In fact, one of the interesting facts in my own journey was the warm support and encouragement I have received from Catholics--theologians, nuns, and priests--to write a book on cross-gender friendship.
I gladly welcome any book that pushes us to consider the wonder and beauty of relational oneness as friends of Christ--within the evangelical/Protestant world--and our Orthodox and Catholic friends. Sadly too often, our evangelical worship/community reflects such a deep inward focus. Its about our church's mission, our vision, our distinctives, our prayer concerns, etc. Its all about us. One of the most refreshing things I ever experienced week in and week out for seven years in an Anglican church was to hear genuine, authentic prayers for unity, for Christ to make us one. That shaped me. Its a prayer of Jesus. Praying for unity is no small thing for a disciple of Christ. If communities don't hear that from their leaders this prayer and passion for unity often as a habitual practice they're much likely to perpetuate a tribal inward focus.
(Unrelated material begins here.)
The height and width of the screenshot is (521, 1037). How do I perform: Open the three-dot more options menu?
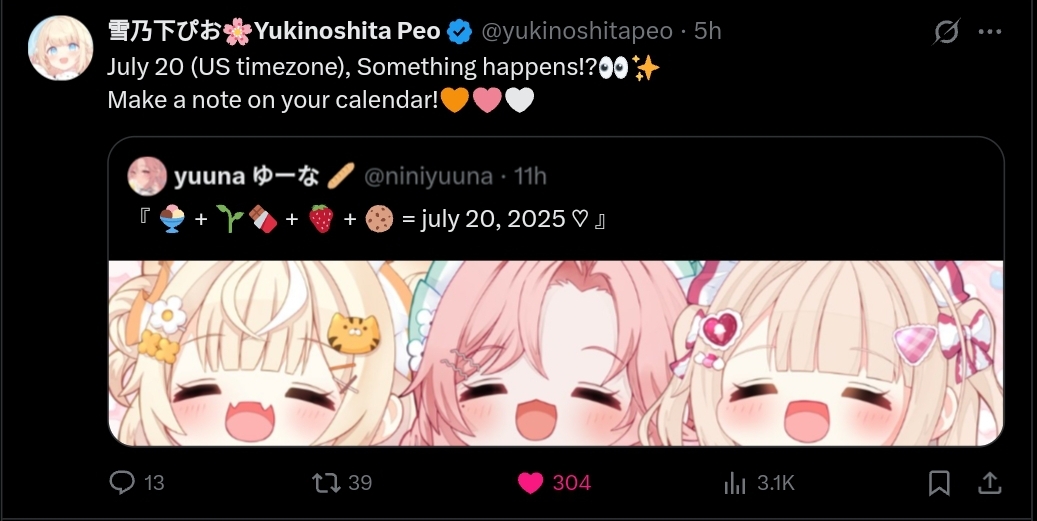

How do we nurture and cultivate a spirit of catholic diversity?
John writes, "So how should unity and diversity seen within the Trinity impact our relationships? I suggest we consider more deeply how each member of the Trinity cares for the other with love and tenderness. Such a social and relational understanding of the Trinity will impact profoundly how we treat each other if we put it into practice."
There are three major sections in the book divided into looking at the past, the present, and the future. John fully recognizes the challenge before him as he argues his case: to affirm unity, a meaningfully rich unity, one must also affirm diversity--a catholic diversity. For a personal example, John writes, that when someone has asked him about a particular friend or ministry, he tries to find positive ways of expression to bless that person. This indeed, is one of the chief marks of fidelity and friendship. Some of the most positive and practical examples John gives--they are expressions of authentic friendship.
Of course, writing on something so complex as relational unity between Protestants, Catholics, and Orthodox, is a huge major undertaking. I am thankful that John had the courage to take up the challenge.

We do go back a long way my friend. We both had to learn how to love well before we could be friends like we always truly longed for deep within our spirit. I am convinced this longing is a part of the created order and renewed by the Spirit. I am also grateful for your kind comments about the book. Knowing you enjoyed it and related to it pleases me much more than you can know.